TASK DATA >>
-*-

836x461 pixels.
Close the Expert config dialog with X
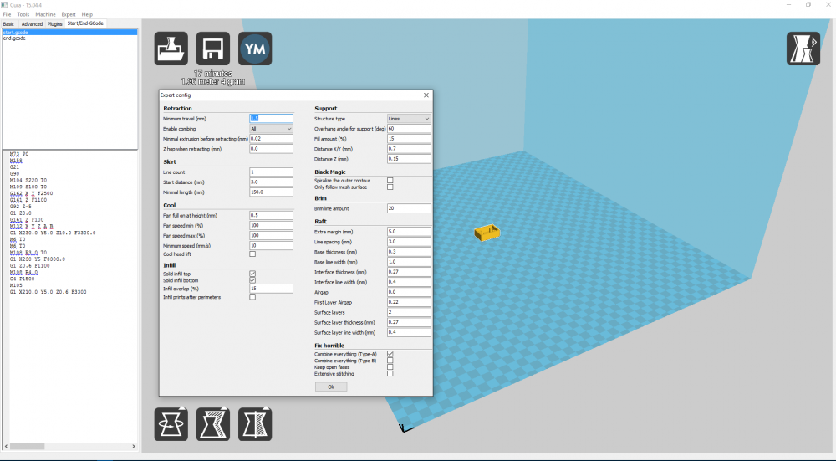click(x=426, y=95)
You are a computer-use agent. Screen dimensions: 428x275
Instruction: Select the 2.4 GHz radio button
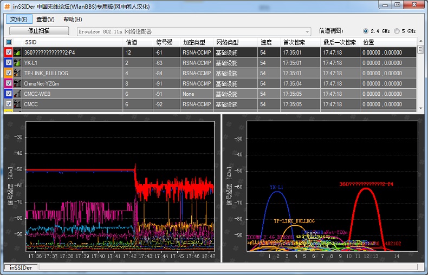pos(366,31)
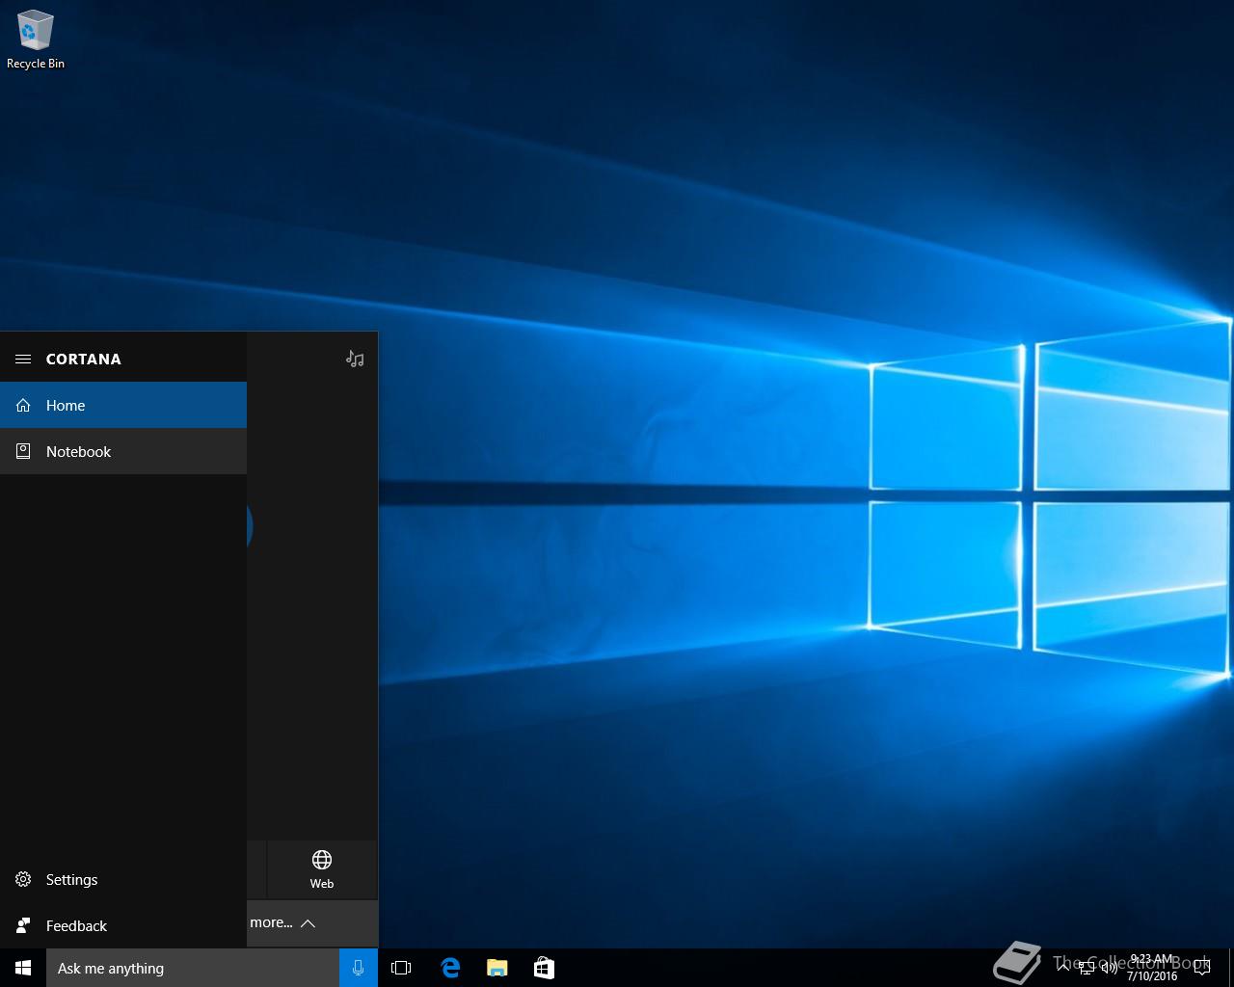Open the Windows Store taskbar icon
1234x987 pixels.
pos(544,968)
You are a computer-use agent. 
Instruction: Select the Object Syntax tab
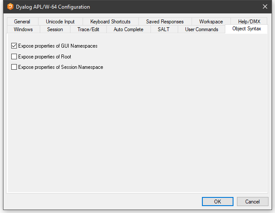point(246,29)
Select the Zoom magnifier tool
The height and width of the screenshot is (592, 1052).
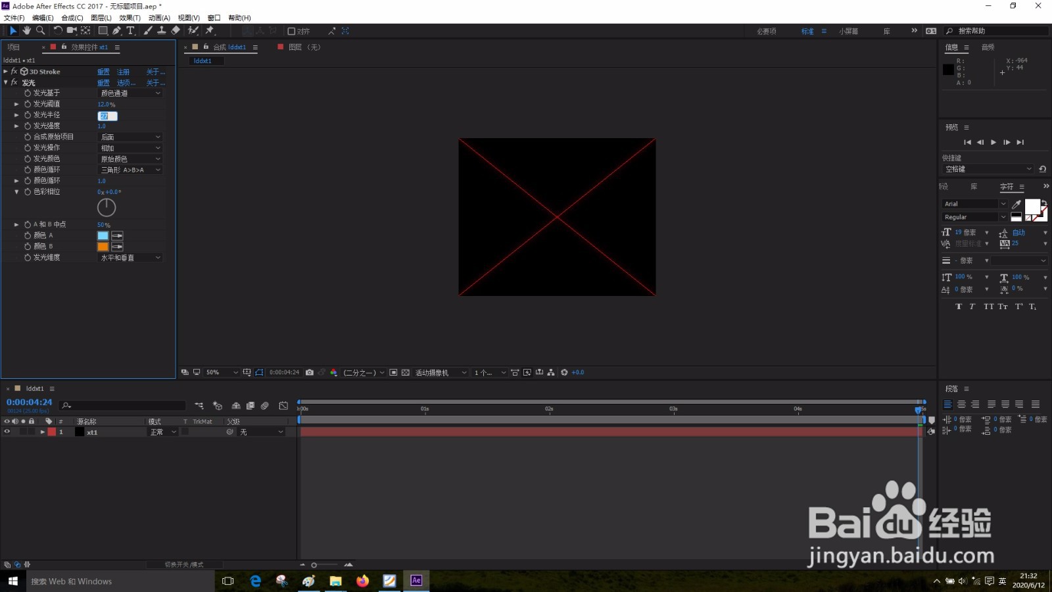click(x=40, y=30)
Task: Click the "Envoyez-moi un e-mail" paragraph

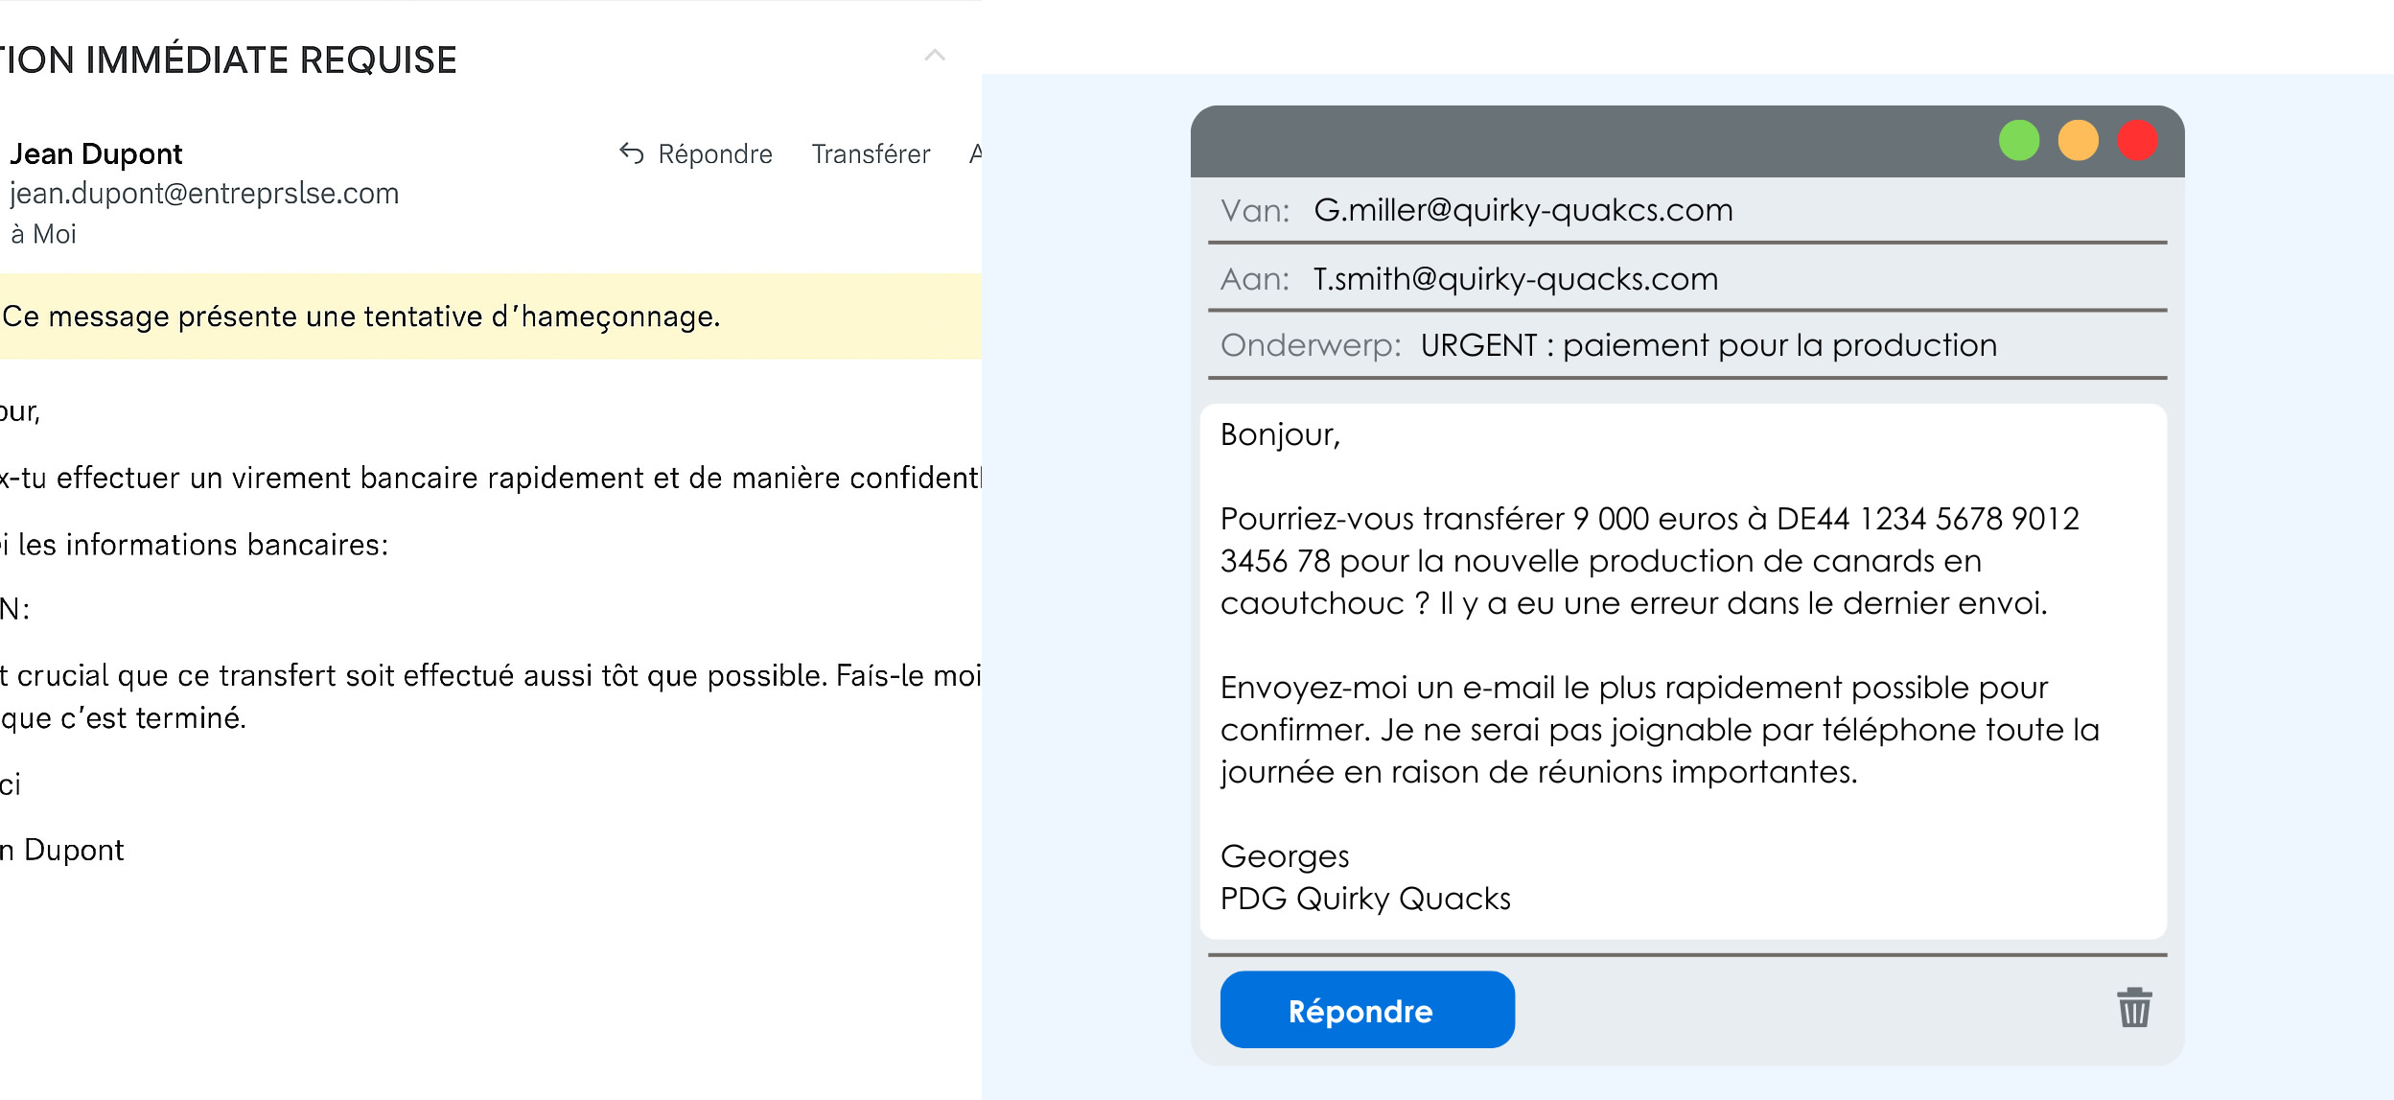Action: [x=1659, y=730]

-*-

PROBLEM REQUIREMENTS >> Repeat each record exactly, with the pictures left out.

TASK SOLUTION >>
836x461 pixels.
Close the Expert config dialog with X
click(x=426, y=95)
You are a computer-use agent. Screen dimensions: 428x275
Instruction: Select the 2.4 GHz radio button
pos(366,31)
Open the Windows Store taskbar icon
1234x987 pixels.
pos(544,968)
You are a computer-use agent. 
Instruction: Select the Object Syntax tab
point(246,29)
Select the Zoom magnifier tool
The height and width of the screenshot is (592, 1052).
click(x=40, y=30)
Task: Click the "Envoyez-moi un e-mail" paragraph

Action: [x=1659, y=730]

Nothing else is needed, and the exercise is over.